'They should pay their fair share' - chancellor Rachel Reeves signals gambling taxes set to rise

Chancellor of the exchequer Rachel Reeves signalled on Monday that gambling taxes will be increased in the budget she delivers on November 26, stating the government would make sure the industry paid its "fair share".
The Treasury has been consulting on plans to harmonise online gambling duties, a move which British racing has warned could wipe £66 million from the sport's income in its first year. Those fears prompted the BHA's 'Axe the Racing Tax' campaign, which included the sport taking the unprecedented step of voluntarily choosing not to race on September 10, the day racing's trainers, jockeys and officials took its fight to Westminster.
However, campaigners including former prime minister Gordon Brown have called for more far-reaching increases to gambling taxation, including major hikes to gaming duties for both online and land-based firms that bookmakers have claimed could wipe out the betting shop sector.
Reeves, speaking at the Labour Party conference in Liverpool, said to ITV: "I'm the chancellor who set up the review of gambling taxes. No other chancellor has done that, because I do think there's a case for gambling firms paying more.
"I talk to a number of businesses from all sectors of the economy including the gaming sector.
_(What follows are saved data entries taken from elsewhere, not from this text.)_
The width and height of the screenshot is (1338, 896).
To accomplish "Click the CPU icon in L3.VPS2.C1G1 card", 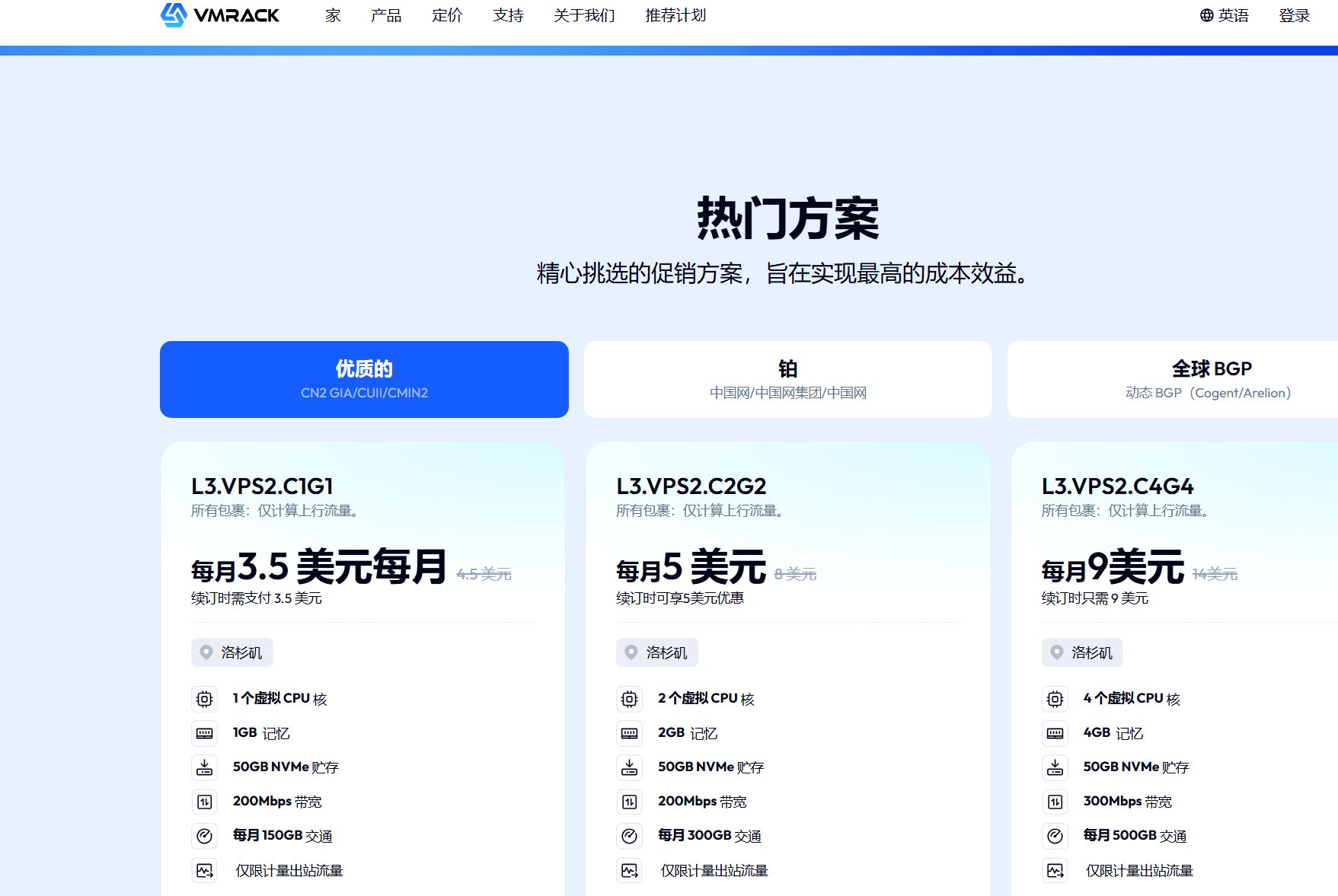I will pyautogui.click(x=204, y=699).
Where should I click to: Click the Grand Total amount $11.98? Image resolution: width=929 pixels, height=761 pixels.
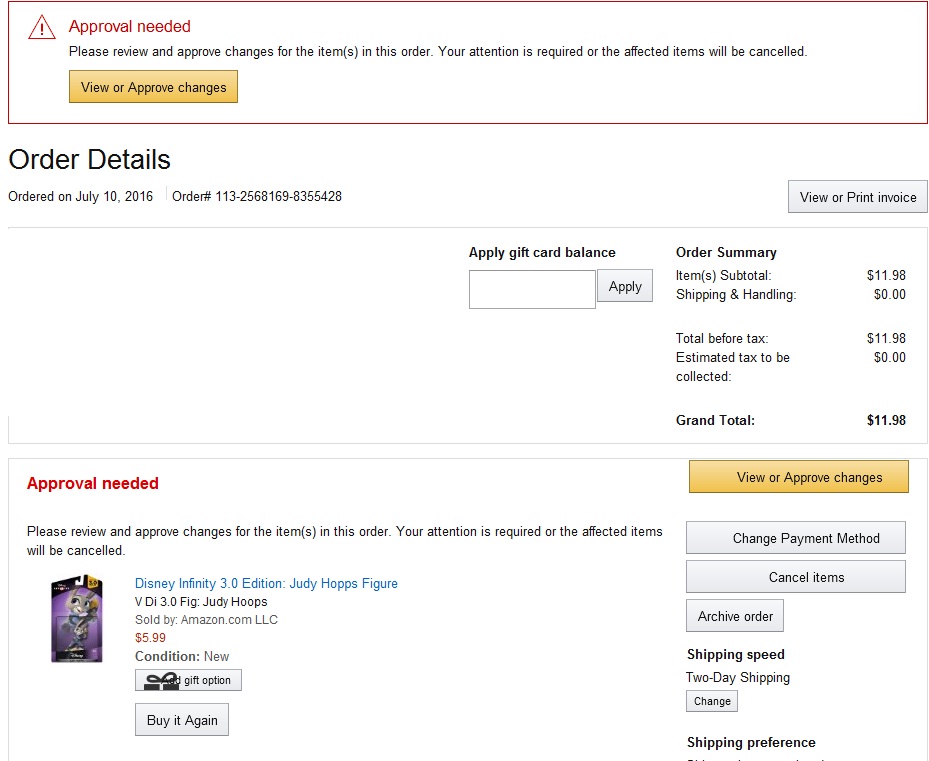tap(886, 420)
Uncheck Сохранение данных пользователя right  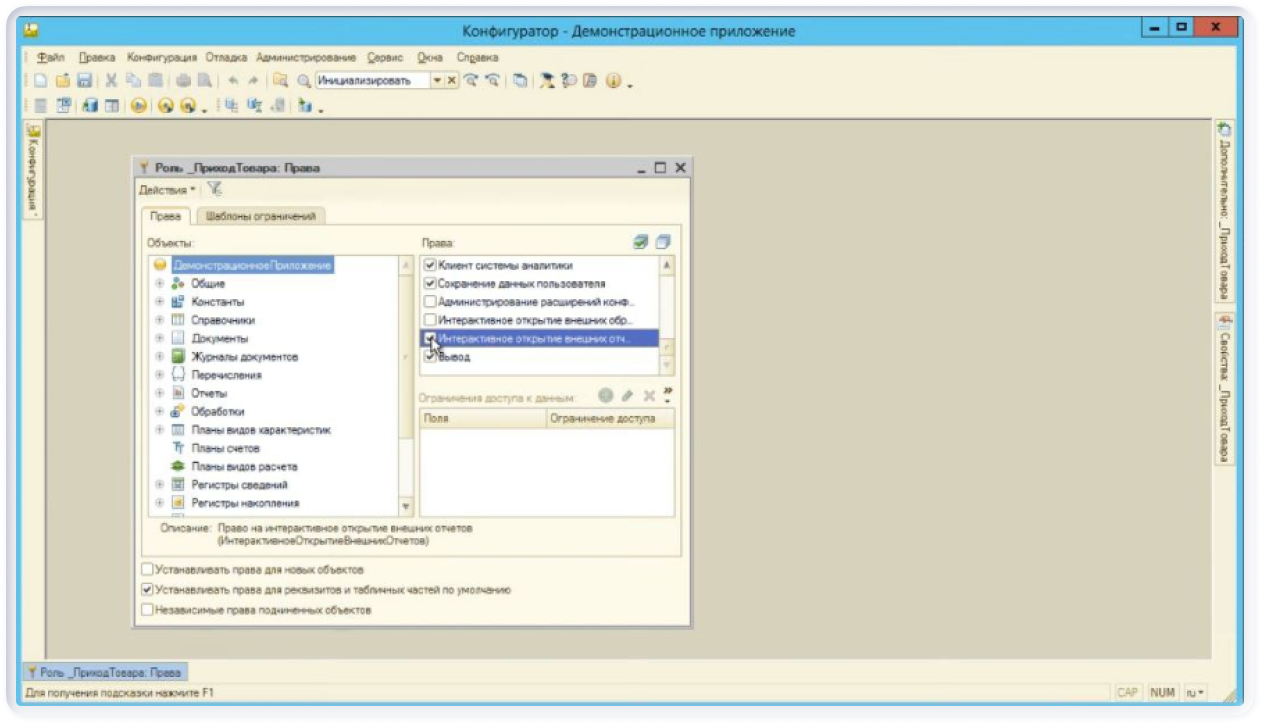430,284
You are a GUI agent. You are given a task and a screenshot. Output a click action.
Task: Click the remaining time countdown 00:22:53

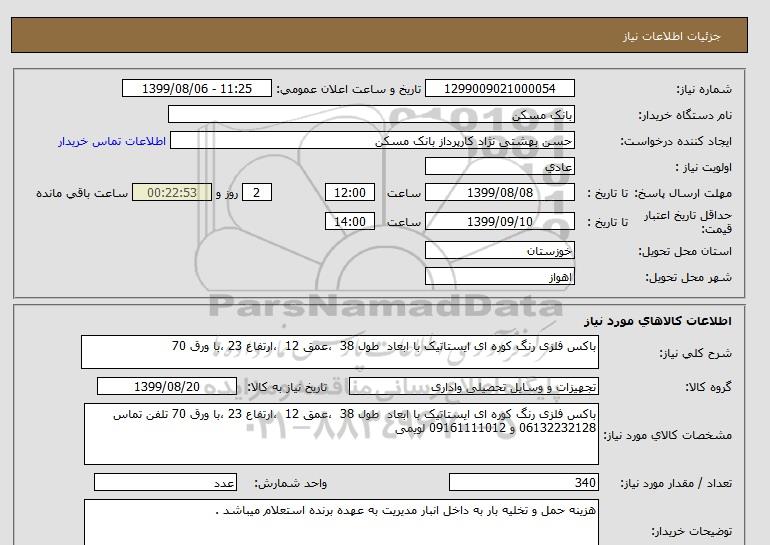click(x=171, y=193)
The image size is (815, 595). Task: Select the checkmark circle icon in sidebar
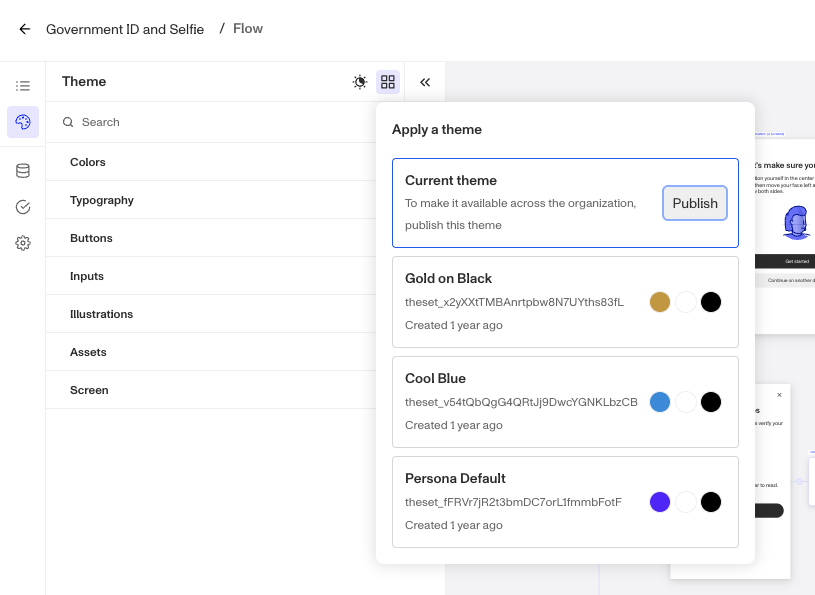(x=23, y=206)
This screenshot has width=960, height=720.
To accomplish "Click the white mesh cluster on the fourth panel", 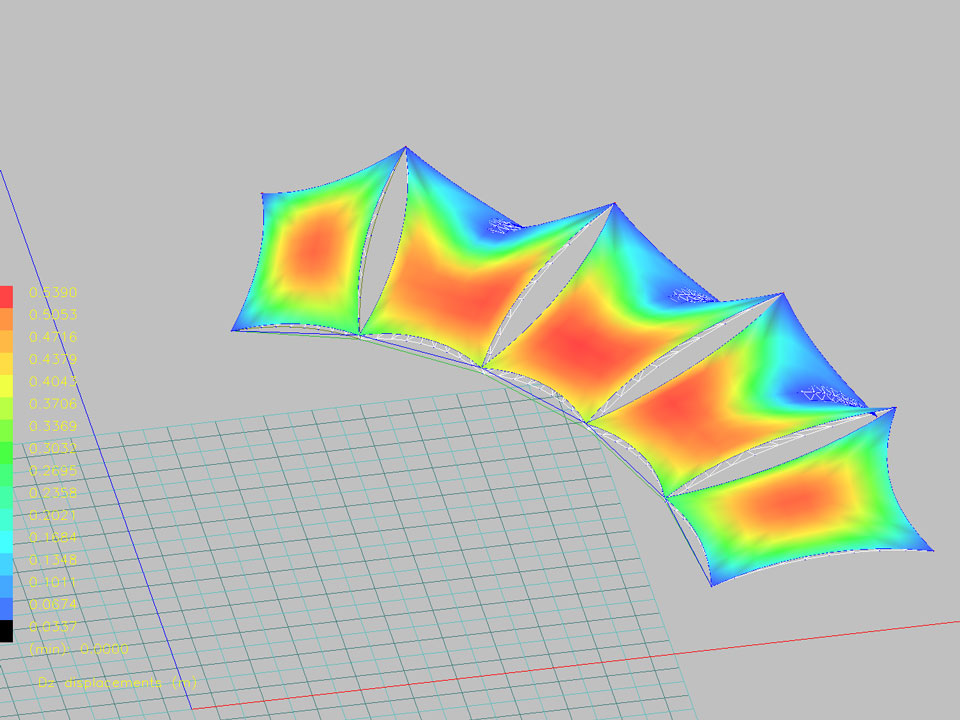I will tap(830, 393).
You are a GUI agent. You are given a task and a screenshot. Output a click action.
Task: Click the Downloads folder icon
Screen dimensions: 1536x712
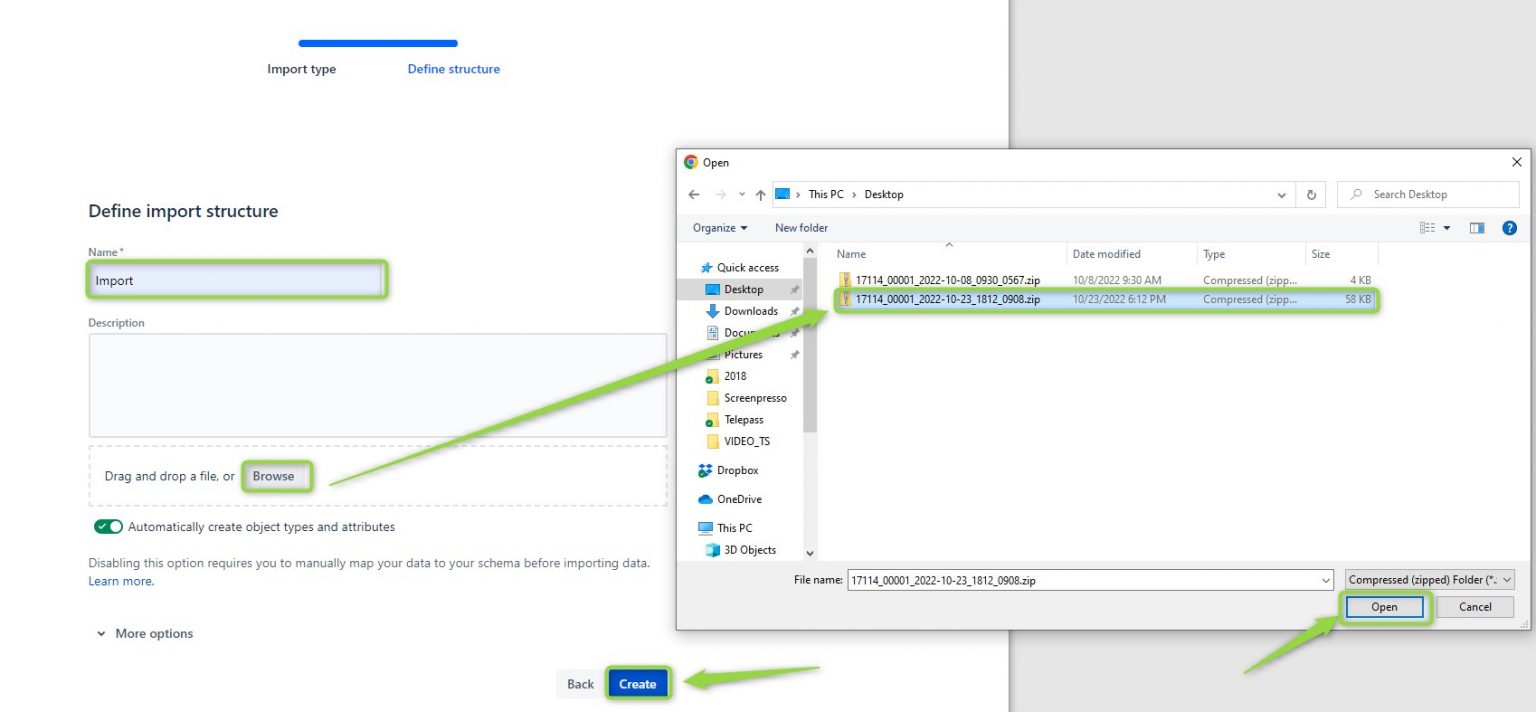point(714,311)
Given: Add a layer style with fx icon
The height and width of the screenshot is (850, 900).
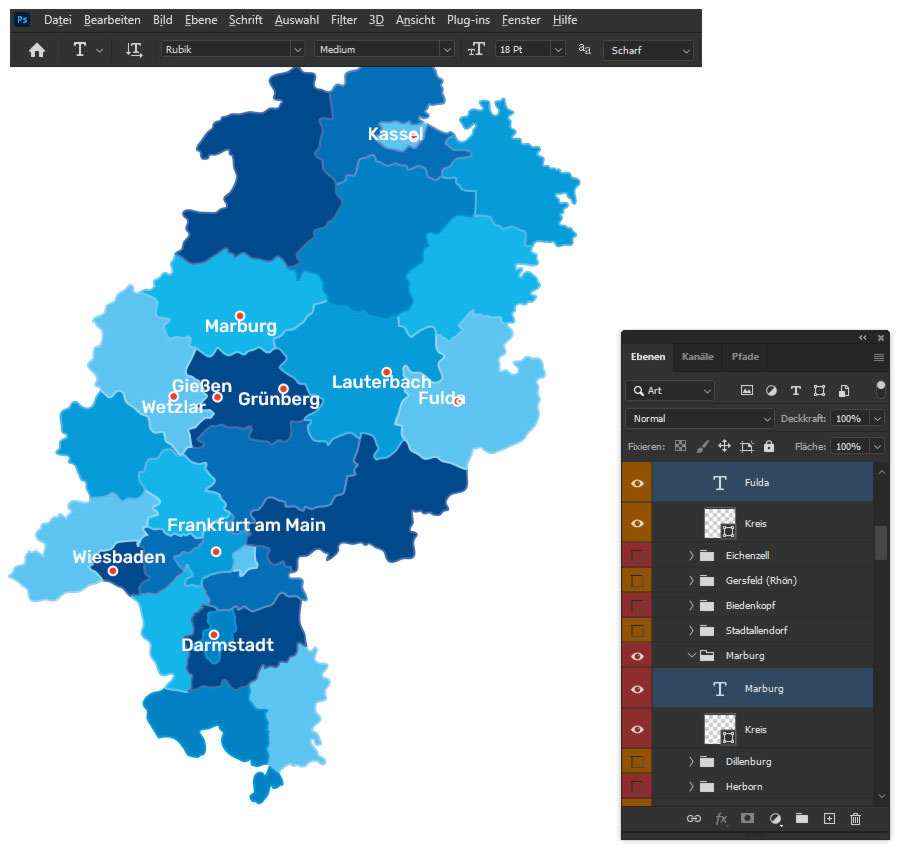Looking at the screenshot, I should pyautogui.click(x=720, y=818).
On a personal level I have never bet in my life on anything, but they make an important contribution to the economy.
"But they should pay their fair share of taxes and we will make sure that happens."
Earlier in the day the gambling minister Baroness Fiona Twycross had said the government must weigh up the risk of fuelling the black market and the threat to jobs when considering gambling tax rises.
She was speaking at an event organised by the Social Market Foundation (SMF) think tank which, along with the Institute for Public Policy Research (IPPR), has called for the government to introduce major hikes in gambling taxes in the budget.
Brown and more than 100 Labour MPs have cited the IPPR report as they claimed the money raised could be used to lift children out of poverty.

Twycross told the meeting that it was "perfectly reasonable" for the government to tackle child poverty and look at gambling tax reform.
However, she added: "I'm not convinced we should be putting them in the same pot where you get a very easy answer to what is actually a very complex issue.
"I know many of you in the room will disagree with the sector when they talk about the risk of the black market but actually these are real risks that we have to take in the round.
"We have to look at what the implications are of raising taxes, and what level of taxes is a safe level to raise them to, where you won't push consumers into the black market."
Twycross said the Treasury had to "work through all the implications, including on jobs".
She added: "I appreciate that there is a relatively low number of jobs in online betting companies but they are concentrated in regional areas.
"The impact on the community of Stoke, for example, where bet365 is based; we also have to take into account what the impact on a community like that would be if you drove those jobs out through higher taxation."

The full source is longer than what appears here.